Dejando a un lado que todavía no esta demostrado que estos partidos estén relacionados con la banda terrorista -ya que no toda la izquierda vasca es terrorista-, Pizarro demuestra con estas declaraciones lo poco que conoce de historia, de política internacional y de terrorismo. O, a lo mejor, cuál es su interpretación de qué sea terrorismo. Así como repaso rápido se me ocurre pensar, por ejemplo, en como Estados Unidos financió a la guerrilla afgana que luego se convertiría en el máximo representante del terrorismo islamista. Pero para aquellos que piensen que eso es solo historia y que hablamos de alfo pasado, pues hay más. El ejercito israelí atenta todo los días contra el pueblo palestino haciendo caso omiso de las resoluciones de la ONU. La CIA, además de haber planeado más de un magnicidio frustrado, atenta contra los derechos humanos de sus prisioneros en sus bases o en vuelos secretos que se saltan la legalidad. El ejercito estadounidense y sus aliados mantienen ocupado Irak. Las grandes empresas de ciertos países contratan a mercenarios con nombre de empresas de seguridad privada para garantizar, con extrema violencia y licencia para matar, la seguridad de sus infraestructuras. En el Congo los niños se ven envueltos en guerras financiadas por estas mismas empresas o por los mismos intereses económicos ocultos que mueven a los estados.

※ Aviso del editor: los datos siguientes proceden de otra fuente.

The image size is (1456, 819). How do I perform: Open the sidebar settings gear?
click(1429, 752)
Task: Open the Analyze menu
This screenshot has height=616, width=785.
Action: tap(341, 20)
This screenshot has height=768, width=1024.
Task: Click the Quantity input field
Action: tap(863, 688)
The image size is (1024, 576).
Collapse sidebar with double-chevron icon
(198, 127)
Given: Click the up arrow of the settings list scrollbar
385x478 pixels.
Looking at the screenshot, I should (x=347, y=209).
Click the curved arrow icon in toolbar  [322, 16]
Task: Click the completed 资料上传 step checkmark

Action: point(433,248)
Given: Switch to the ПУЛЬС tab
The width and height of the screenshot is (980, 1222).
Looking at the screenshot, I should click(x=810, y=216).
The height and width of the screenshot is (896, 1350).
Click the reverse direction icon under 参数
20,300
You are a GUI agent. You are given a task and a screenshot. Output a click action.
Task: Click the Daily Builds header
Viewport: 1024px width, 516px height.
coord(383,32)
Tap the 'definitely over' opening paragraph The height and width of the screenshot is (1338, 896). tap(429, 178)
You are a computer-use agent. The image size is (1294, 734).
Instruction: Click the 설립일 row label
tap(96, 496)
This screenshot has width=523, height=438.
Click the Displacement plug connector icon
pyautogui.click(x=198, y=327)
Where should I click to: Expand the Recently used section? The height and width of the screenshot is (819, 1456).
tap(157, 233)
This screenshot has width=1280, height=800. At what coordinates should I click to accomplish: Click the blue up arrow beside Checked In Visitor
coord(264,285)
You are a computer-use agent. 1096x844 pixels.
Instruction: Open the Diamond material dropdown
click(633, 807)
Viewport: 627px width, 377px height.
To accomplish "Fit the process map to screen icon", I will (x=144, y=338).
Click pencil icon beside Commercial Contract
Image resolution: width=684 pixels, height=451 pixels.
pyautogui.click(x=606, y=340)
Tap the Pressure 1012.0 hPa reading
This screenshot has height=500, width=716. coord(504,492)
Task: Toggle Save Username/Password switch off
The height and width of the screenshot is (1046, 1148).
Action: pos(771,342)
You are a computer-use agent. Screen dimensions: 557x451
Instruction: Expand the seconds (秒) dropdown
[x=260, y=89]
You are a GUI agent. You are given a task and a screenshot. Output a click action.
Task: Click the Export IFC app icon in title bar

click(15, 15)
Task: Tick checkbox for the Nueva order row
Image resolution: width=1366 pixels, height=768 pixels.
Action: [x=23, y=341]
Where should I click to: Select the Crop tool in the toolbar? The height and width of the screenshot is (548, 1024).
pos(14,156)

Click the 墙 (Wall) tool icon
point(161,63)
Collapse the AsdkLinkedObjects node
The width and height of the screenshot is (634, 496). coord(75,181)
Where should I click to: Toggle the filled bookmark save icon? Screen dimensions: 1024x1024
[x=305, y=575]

Seguro que me dejo más cosas en el tintero. Pero bueno, viendo esto podemos darnos cuenta de que, caso que sea cierto que España “paga a terroristas” – y me refiero a los mismos que se refiere Pizarro, porque a los de otro tipo estoy seguro que sí-, no es tan cierto que seamos el único país que lo hacemos, o acaso el ejercito israelí no está pagado por el gobierno de Israel, o la CIA por el estadounidense. Y qué hay de todos esos ejércitos que invaden y ocupan países matando mujeres y niños, ¿no es eso terrorismo? ¿No forman parte de los presupuestos de sus respectivos Estados?

En fin señor Pizarro, gracias por mostrarnos tan claramente que no es para usted terrorismo, tampoco nos ha sorprendido tanto.